- WORK INSTRUCTIONS -
The expected output is the full data, repeated exactly, without pictures.

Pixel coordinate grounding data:
- Opening Delimiter -

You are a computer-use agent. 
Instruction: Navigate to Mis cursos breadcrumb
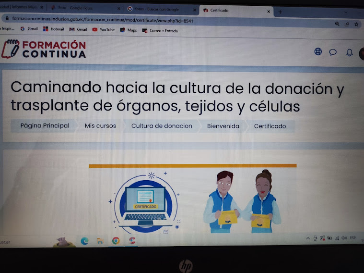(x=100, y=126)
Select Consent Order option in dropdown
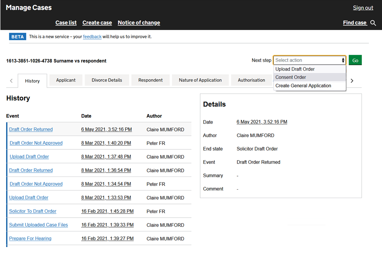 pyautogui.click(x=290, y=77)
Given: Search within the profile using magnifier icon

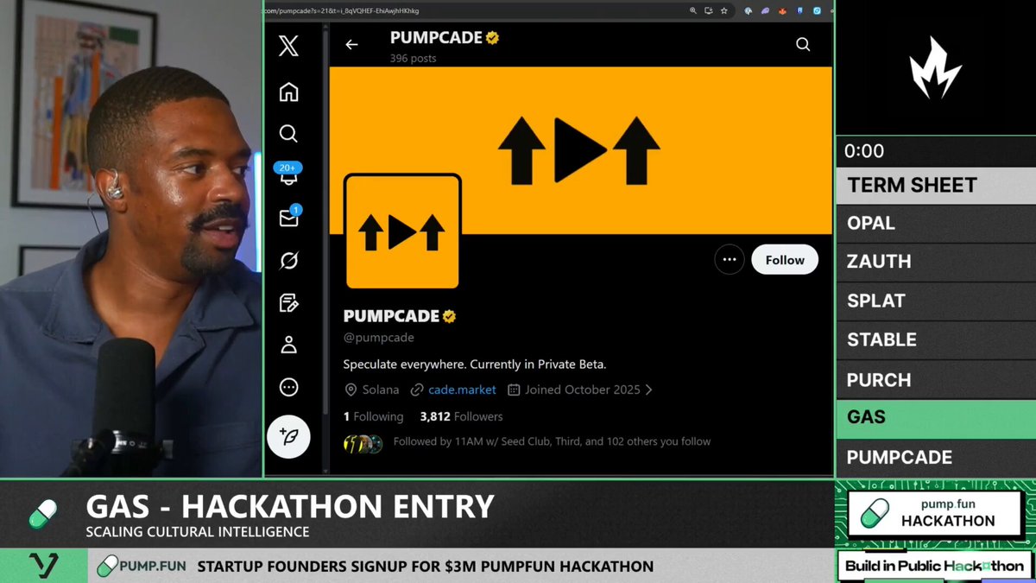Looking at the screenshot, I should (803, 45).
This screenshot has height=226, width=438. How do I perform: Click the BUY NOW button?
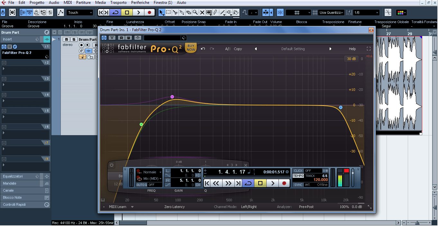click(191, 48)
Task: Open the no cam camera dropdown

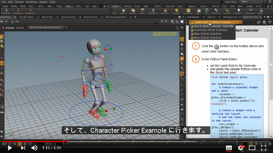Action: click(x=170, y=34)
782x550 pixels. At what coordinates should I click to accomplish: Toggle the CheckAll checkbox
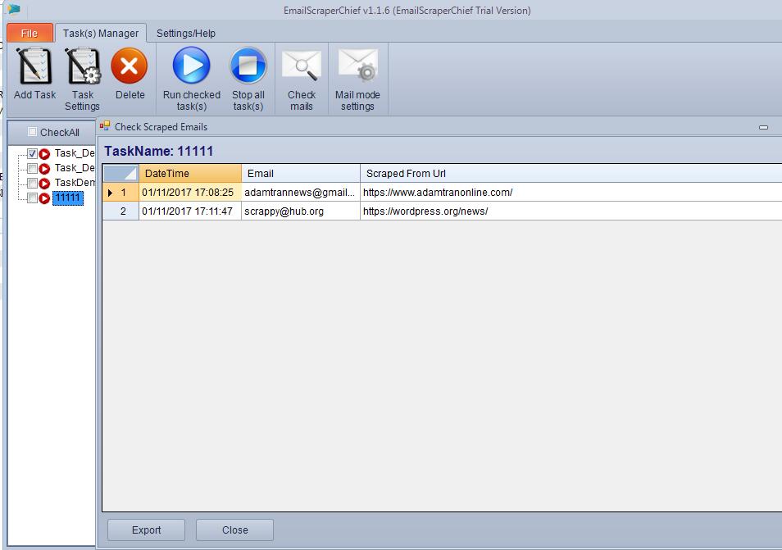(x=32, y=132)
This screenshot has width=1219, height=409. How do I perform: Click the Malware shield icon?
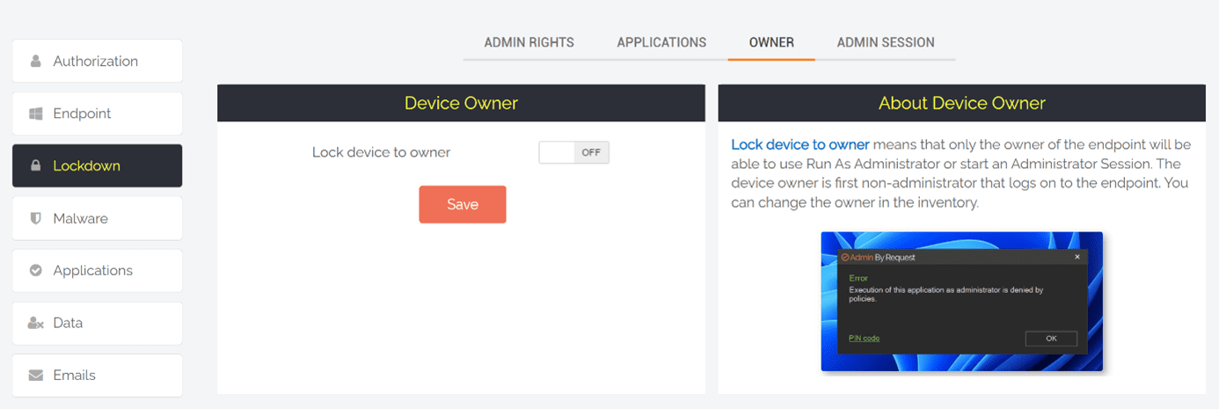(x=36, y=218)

- Closing Delimiter -

- RESPONSE TO THIS EXERCISE -
You are a computer-use agent. 
Instruction: Navigate to Mis cursos breadcrumb
(x=100, y=126)
Select Consent Order option in dropdown
 pyautogui.click(x=290, y=77)
Given: Search within the profile using magnifier icon

Looking at the screenshot, I should (803, 45).
This screenshot has height=226, width=438. How do I perform: Click the BUY NOW button?
click(191, 48)
Task: Open the no cam camera dropdown

Action: click(x=170, y=34)
782x550 pixels. At what coordinates should I click to accomplish: Toggle the CheckAll checkbox
(x=32, y=132)
This screenshot has width=1219, height=409. How do I perform: Click the Malware shield icon?
(x=36, y=218)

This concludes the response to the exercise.